Hmm, maybe the dump out in Max already transposes it somehow? I’m running it through jit.transpose~ which does appear to be flipping it:

This is straight out of @weefuzzy’s js pca_dump.js with the first one being direct, and the second one after jit.transpose~. This is also pre abs-ing and any other stuff.

Perhaps I’m supposed to transpose again after the weighting step. That would give me the same results as you.

Hmm, if I print the output it looks like it matches the transposition.
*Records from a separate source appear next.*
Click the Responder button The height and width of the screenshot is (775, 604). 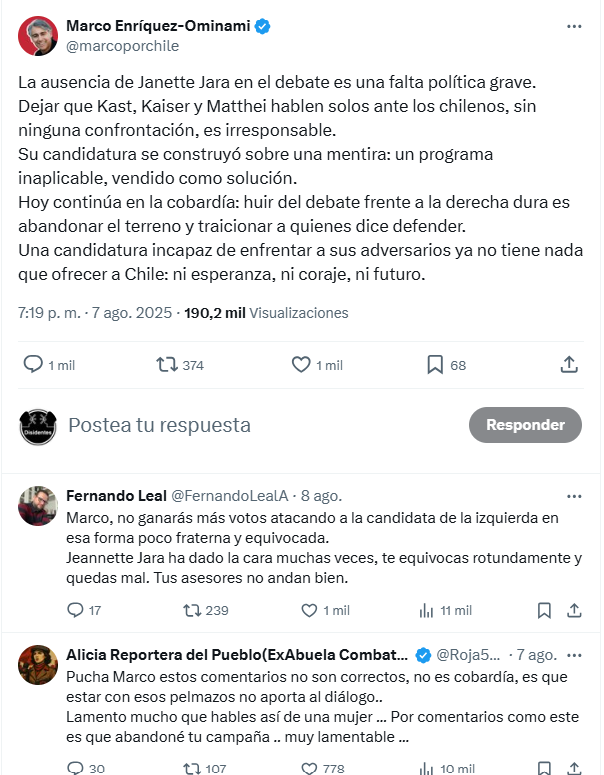pyautogui.click(x=524, y=425)
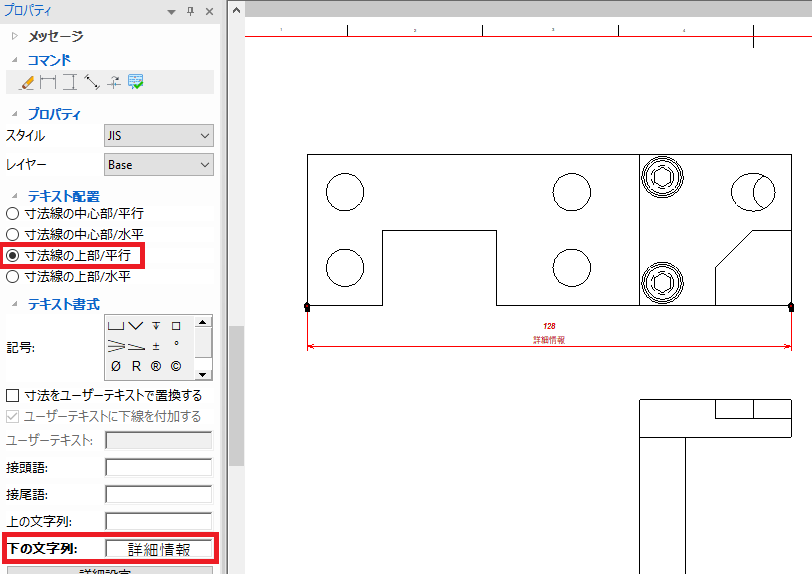This screenshot has width=812, height=574.
Task: Insert the square symbol from 記号 grid
Action: tap(176, 326)
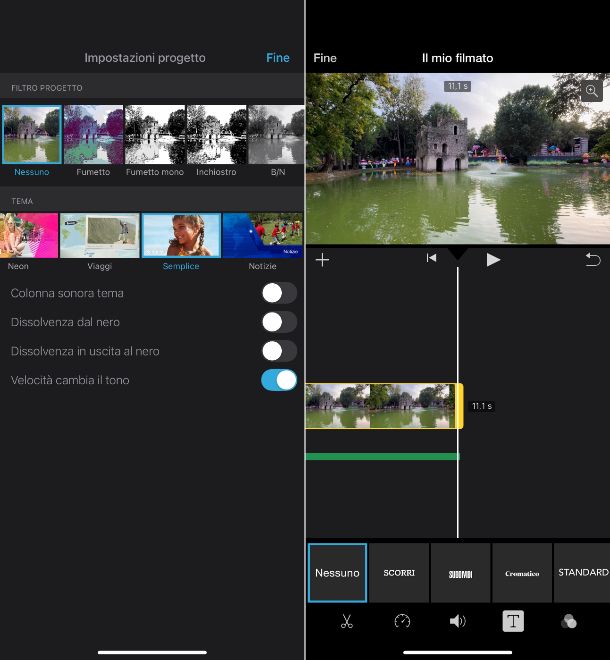Tap the volume speaker icon
The width and height of the screenshot is (610, 660).
(x=457, y=621)
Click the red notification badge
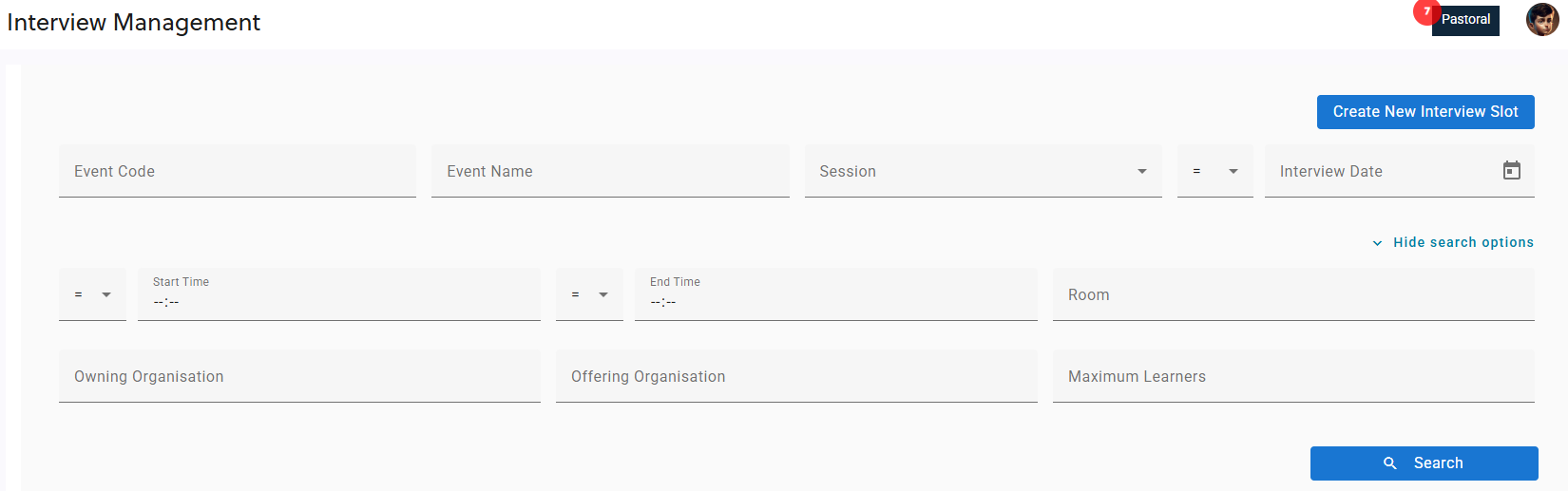This screenshot has width=1568, height=491. pos(1425,11)
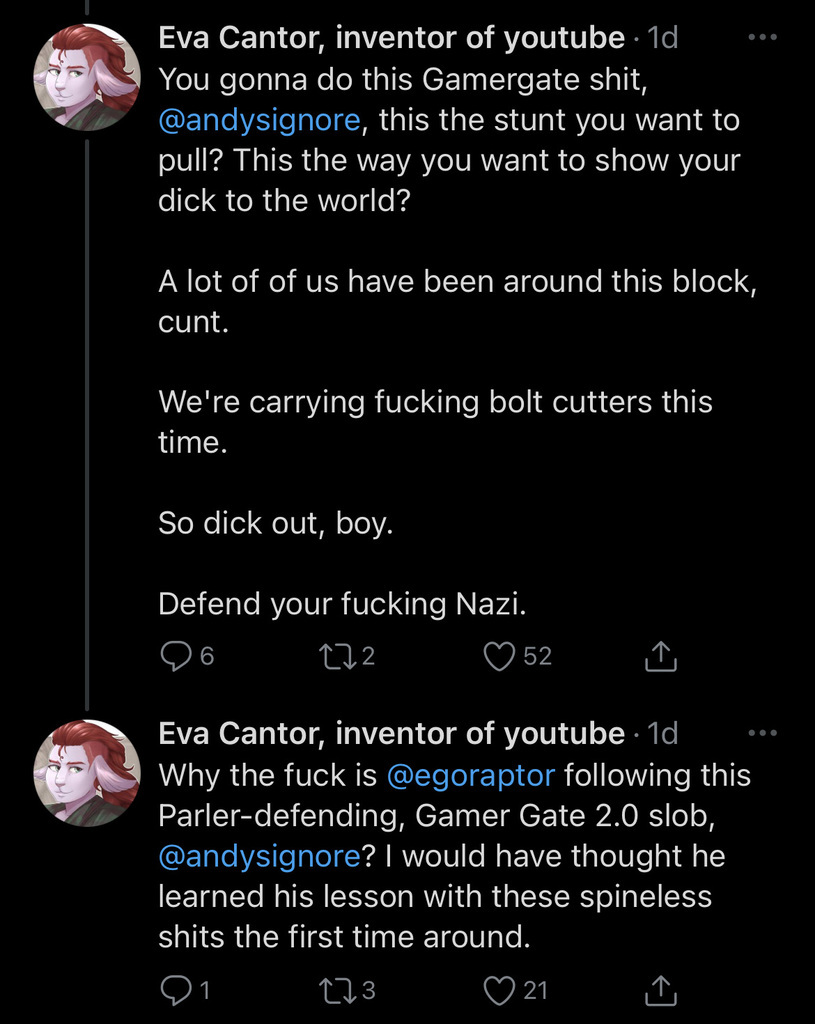Open the 1d timestamp on the second tweet
Viewport: 815px width, 1024px height.
click(x=663, y=734)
Is there a (not brutal) way to transpose a matrix in list-land?

edit:
It looks like the transposition is retained after spilling:

Aha!

It was a post-weighting re-transposition that sorted it. It’s possible the previous transposition was getting fucked along the way, but after some very ugly/hacky patching going between colls, dicts, lists, and jitter matrices I now have this:

ImportantFeatures: Loudness
ImportantFeatures: MFCC5
ImportantFeatures: MFCC9
ImportantFeatures: MFCC4
ImportantFeatures: MFCC8
ImportantFeatures: MFCC6
ImportantFeatures: MFCC19
ImportantFeatures: MFCC12
ImportantFeatures: MFCC2
ImportantFeatures: MFCC10

Screenshot 2021-03-04 at 7.30.30 pm

Which matches this:

So I just need to figure out a streamlined way to compute this stuff that doesn’t involve jumping between every domain of Max. My jitter knowledge sucks so I was only able to do the more simple transposition/abs-ing, but couldn’t figure out the square/weighting and subsequent row summing.
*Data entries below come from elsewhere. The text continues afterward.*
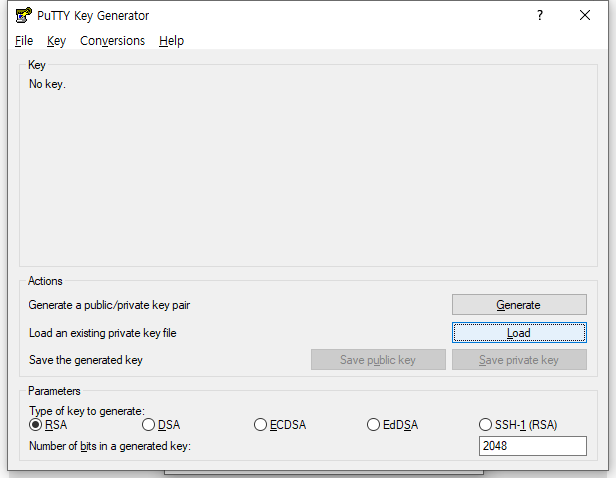The image size is (616, 478).
Task: Select the RSA key type radio button
Action: coord(36,425)
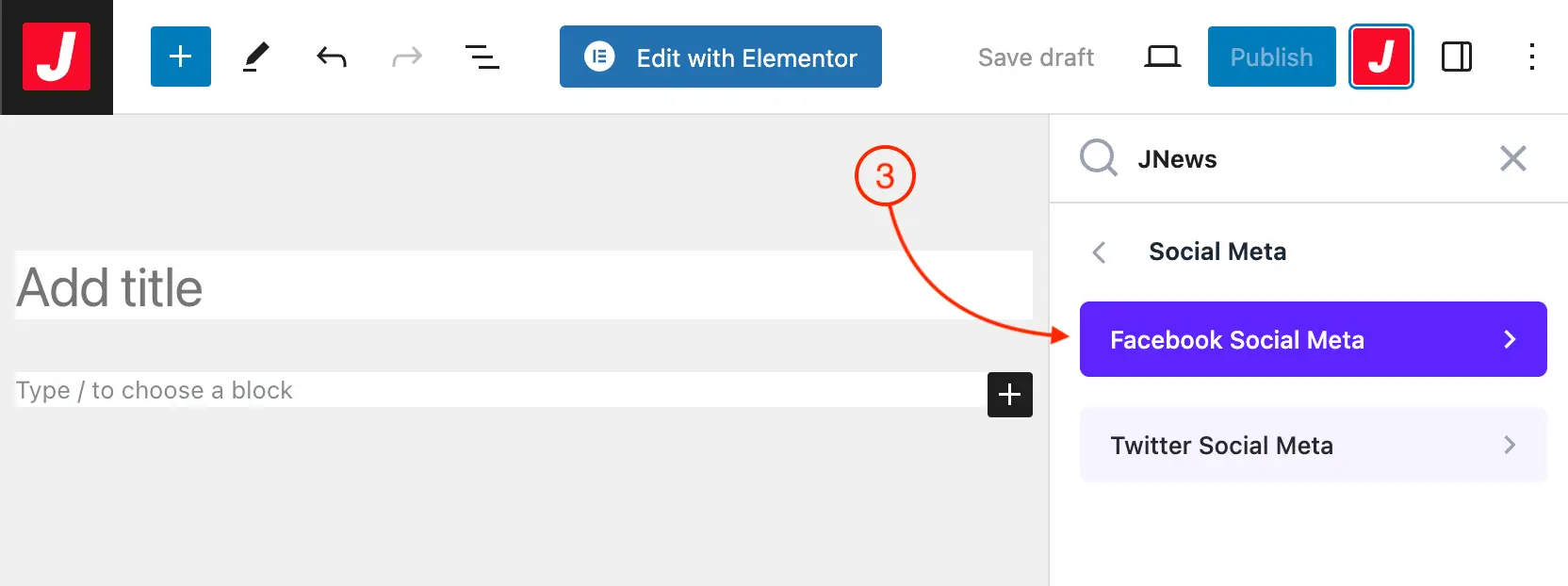Open the block inserter plus button in toolbar
Screen dimensions: 1568x586
181,57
Most likely my js is constructing the matrix transposed in the first place. So you should be able to remove both jit.transposes.

As for jumping between domains, I’d stay in jitter as long as possible, otherwise there’s going to be a lot of uzi-ing

That doesn’t appear to be the case. If I take out the jit.transpose I get the problematic values above.

I was thinking the values need to be transposed as well, but since that’s a single row, it doesn’t make sense.

So it seems like I need to transpose the bases, weigh them against the values, then transpose it back to sum the rows. I guess I can sum the columns instead at the end? I’ll test that now.

Yup, that works. Much easier to do that with zl objects too.

It’s possible I misunderstood this from @tedmoore’s original post, but what appears to be working is now doing [ (a+b+c), (d+e+f), (g+h+i) ].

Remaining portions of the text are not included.